Please tell us about the “molecular Lego” approach your lab has developed over the past 15 years.

We have designed molecular building blocks that are small rings (molecular Lego bricks). These rings carry two pairs of groups (two amino-acid groups). Each of these amino-acid groups can connect through two bonds to another amino-acid group on another building block. This lets us assemble ladder molecules made up of fused rings. To each building block we can attach other chemical groups that can do things when they are brought together on the ladder backbone. We can assemble short segments and then link those together to create complex three-dimensional structures with enormous control over their shape and what they do.

What is your ultimate goal, and what are the next steps?

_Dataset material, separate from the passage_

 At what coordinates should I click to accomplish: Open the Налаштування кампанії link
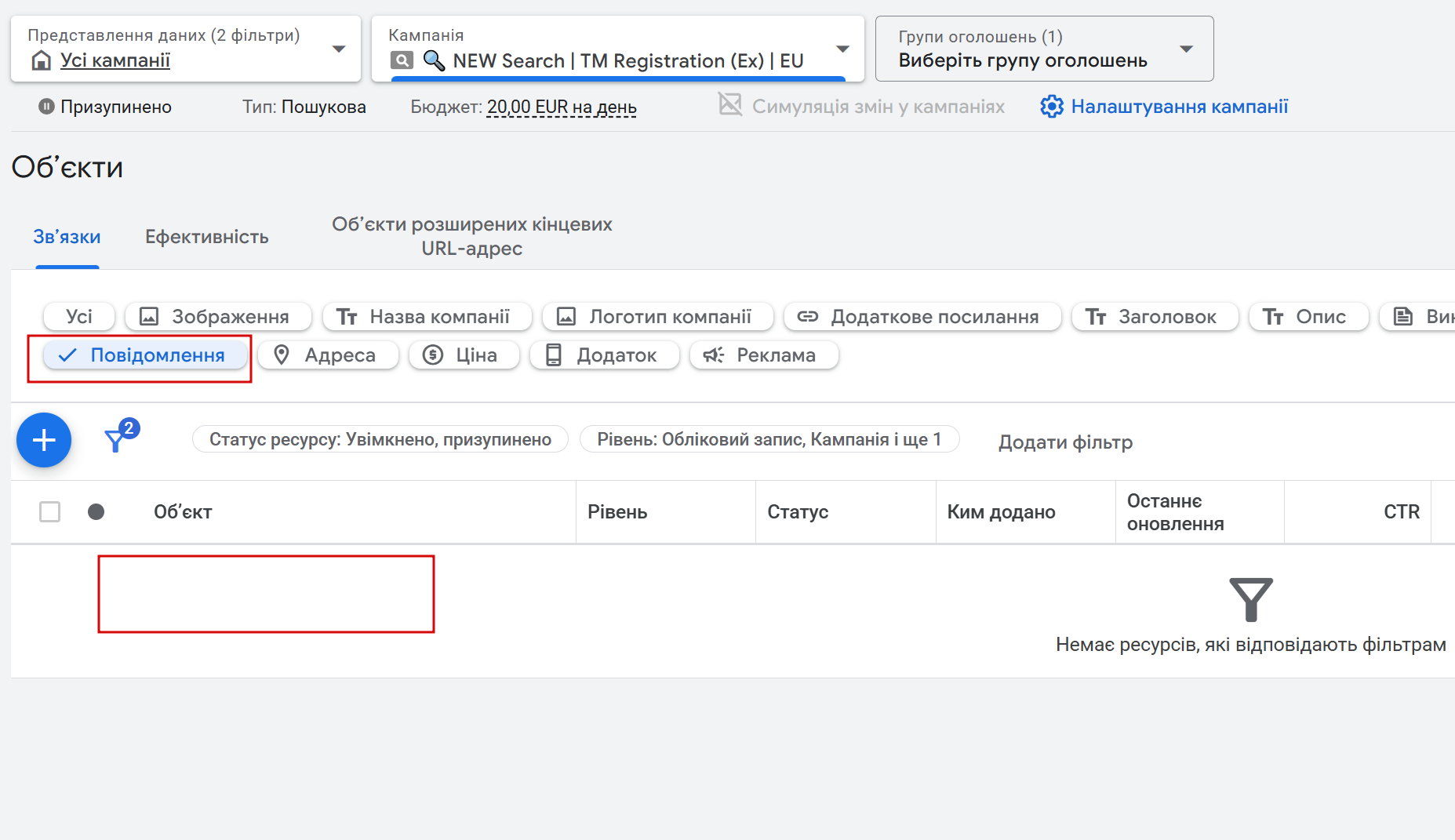click(x=1179, y=107)
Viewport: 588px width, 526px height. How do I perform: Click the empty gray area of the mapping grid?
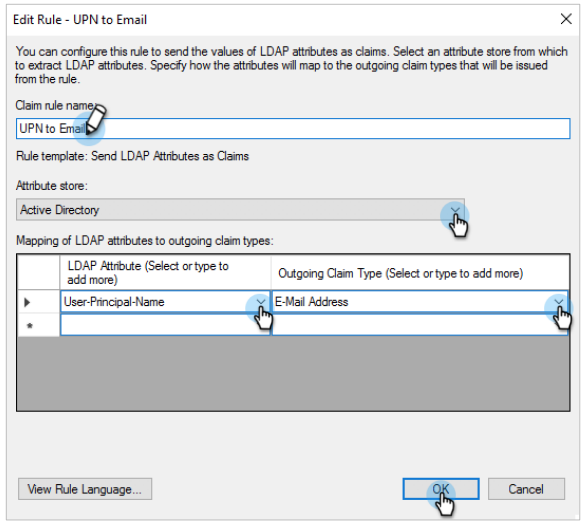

We are developing a variety of applications for these molecular Legos. For filtration, we are working to create membranes made out of molecular Lego nanostructures that separate molecules and ions from each other. The ultimate goal is to create membranes that can pull specific small molecules and ions out of mixtures. We are also developing catalysts, molecular Lego nanostructures that build other molecules. This would let us create valuable feedstock molecules in a more environmentally friendly way.

How can the KidneyX partnership between ASN and the US Department of Health and Human Services better encourage and capture the interest of innovators beyond the kidney space?

I don’t think a pool of innovators exist that can mimic kidney functions beyond what we have today, without new technologies that let you build things that look like biological membrane channels and integrate them into macroscopic objects. Why? The kidney carries out its most important function at the molecular scale. It must filter large molecules and cells from small molecules without damaging them in the glomerular capsule and then it must pull back valuable molecules from the pre-urine in the tubules. This is as opposed to an organ like the heart—that to a simple approximation is a pump for blood. Wearable dialysis machines, internal artificial kidneys, and home hemodialysis—all of these approaches require better liquid treatment technologies that I believe have to be engineered from the molecules up.

The best way to capture innovators is to engage people, and to ensure funding is available.